Friday, June 8, 2012

June 8: Wet Field

This morning I led a small group on a bird walk on the Head of Tide Preserve in Belfast. The pathway through the old farm fields was supposed to have been mowed, but it's been so wet that our Stewardship Director wasn't able to get to it till this afternoon. So we waded through some very wet waist-high grass in the day's early hours, carefully listening and watching for birds, and seeing more than a few trampled patches where deer must have lain the night before. By the time we left, my jeans were entirely soaked through, but when you're really focused on what you're doing, that kind of thing isn't really much of an inconvenience.

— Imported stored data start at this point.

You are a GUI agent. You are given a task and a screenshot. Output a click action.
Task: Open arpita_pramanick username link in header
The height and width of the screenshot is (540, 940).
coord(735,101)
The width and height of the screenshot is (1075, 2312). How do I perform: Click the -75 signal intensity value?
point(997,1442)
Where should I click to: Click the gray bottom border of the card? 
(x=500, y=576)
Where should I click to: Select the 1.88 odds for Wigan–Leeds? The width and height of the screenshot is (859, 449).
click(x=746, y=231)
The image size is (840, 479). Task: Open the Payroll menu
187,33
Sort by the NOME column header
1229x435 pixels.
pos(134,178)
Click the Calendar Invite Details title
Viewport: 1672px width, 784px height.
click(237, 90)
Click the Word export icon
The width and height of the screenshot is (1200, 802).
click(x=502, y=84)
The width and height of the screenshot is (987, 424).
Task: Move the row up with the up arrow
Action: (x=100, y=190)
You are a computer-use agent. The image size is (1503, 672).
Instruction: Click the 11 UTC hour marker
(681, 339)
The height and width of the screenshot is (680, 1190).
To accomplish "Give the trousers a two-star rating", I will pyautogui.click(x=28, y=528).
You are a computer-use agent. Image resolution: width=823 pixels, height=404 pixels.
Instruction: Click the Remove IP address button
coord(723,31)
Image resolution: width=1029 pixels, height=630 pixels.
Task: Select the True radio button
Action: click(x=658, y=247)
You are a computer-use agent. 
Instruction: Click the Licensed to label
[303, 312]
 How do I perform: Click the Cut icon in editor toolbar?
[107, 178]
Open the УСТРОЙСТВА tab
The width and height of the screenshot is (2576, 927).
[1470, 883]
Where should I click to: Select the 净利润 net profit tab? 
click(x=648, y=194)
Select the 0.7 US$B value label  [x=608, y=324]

At one point I made a side trip to check out an alternative trail--on my own so as not to force the group to get even more wet than they already were. As I started down the other trail, I flushed a ruffed grouse and her chicks. I should say, first I heard the loud wingbeats of a flushed grouse. Then I saw a lot of small, round brown things scatter up into the nearby trees. I got my binoculars on one, and only then realized it was a grouse chick, still spotted and fluffy with down. I had no idea that grouse chicks could fly while so small! With my next step, I flushed another chick; it had opted to hunker down rather than fly. It flew about ten feet up into a nearby tree. Off in the woods, meanwhile, the mother grouse was crashing around and giving a distress call in an attempt to lure me away from the chicks. I didn't want to accidentally step on one or distress her or them any further, and the trail ahead looked quite swampy, so I turned back and rejoined the group waiting in the wet field.

This is what it's like
to be a deer--belly wet
in tall grass, alert.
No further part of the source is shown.